Writing by brush on such a tablet, orange text on black epaper, instantly encoded to vertical UTF8, would be glorious, seemly, and joyful.


Dream 中日韓越壯 Charset


A new CJK character encoding which would be complementary with UTF8. It would encode stroke, four corners, radical/sign, and/or vector data to construct characters organically. It would build as much as possible on traditional frameworks like 反切、倉頡輸入法、五筆等等 for a plethora of keyboard and HCR interface options...


The key difference is that it be designed to draw the user closer to the code and the organic writing of characters. Any phonetic inputs would be deprecated unless ancillary (mainly to support various 方言 glossaries and vulgar or literary idiom libraries).


How big such an encoding would get depends on the character resolution. I think stroke, radical, 4 corners, and Unicode description characters are on the right track for efficiency... But a vector description as ancillary encoding would truly allow an almost infinite open set. The idea would be that the visual elements are the encoding as much as possible, beyond a standard set of words. The IME would support with predictive text, or with alternative methods such as phonetic input, but the logic of the encoding would encourage “drawing” the characters, whether by handwriting or typing.

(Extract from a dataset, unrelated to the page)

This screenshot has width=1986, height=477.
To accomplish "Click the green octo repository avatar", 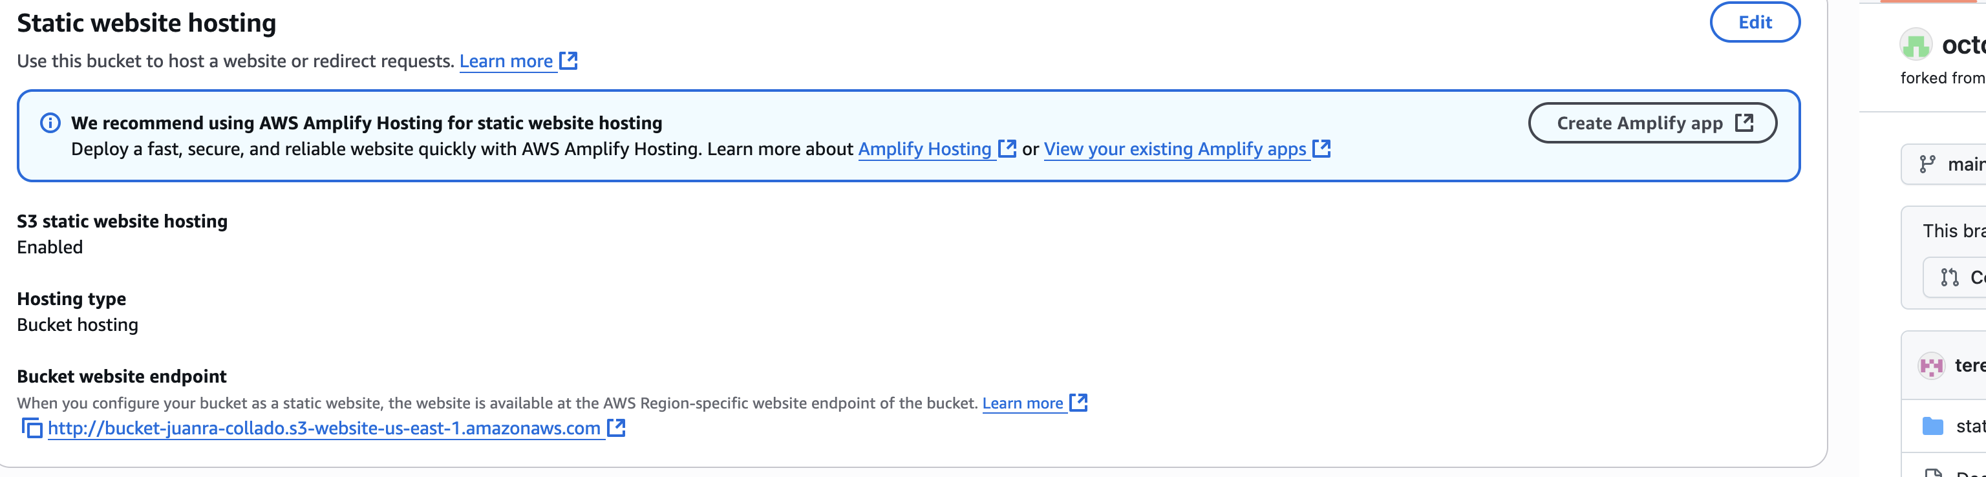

The phonetic inputs would be called up by a hot key, be tone sensitive, and fuzzy *within* characters by rime. That is, latin or 注音 input somewhat obscures root etymology relationships. There’s no reason why IME predictive text couldn’t mediate between various pronunciations in different dialects in intelligent ways. Not to mention a finer granularity to character encoding would make genealogies of characters far more obvious and discoverable. A 字譜 IME predictive text layer, with various dialect layers, would also enable easy literacy in the literary language.


In other words, I highly suspect a far more organic integration of human, character, spoken dialect, digital encoding, and IME is possible. A humane IME would cultivate the self of the writer rather than encouraging slovenly and totalitarian hidebound language habits. A humane encoding would make the organic system of characters visible and accessible. A human multi dialect and etymological approach to phonetic libraries would make intersectional (multi dialect) communication more harmonious and visible.


A Zhuang person could write to a Cantonese speaker could write to a Shanghainese speaker could write to someone in Tokyo, all mediated by a far more integral and organic encoding and input.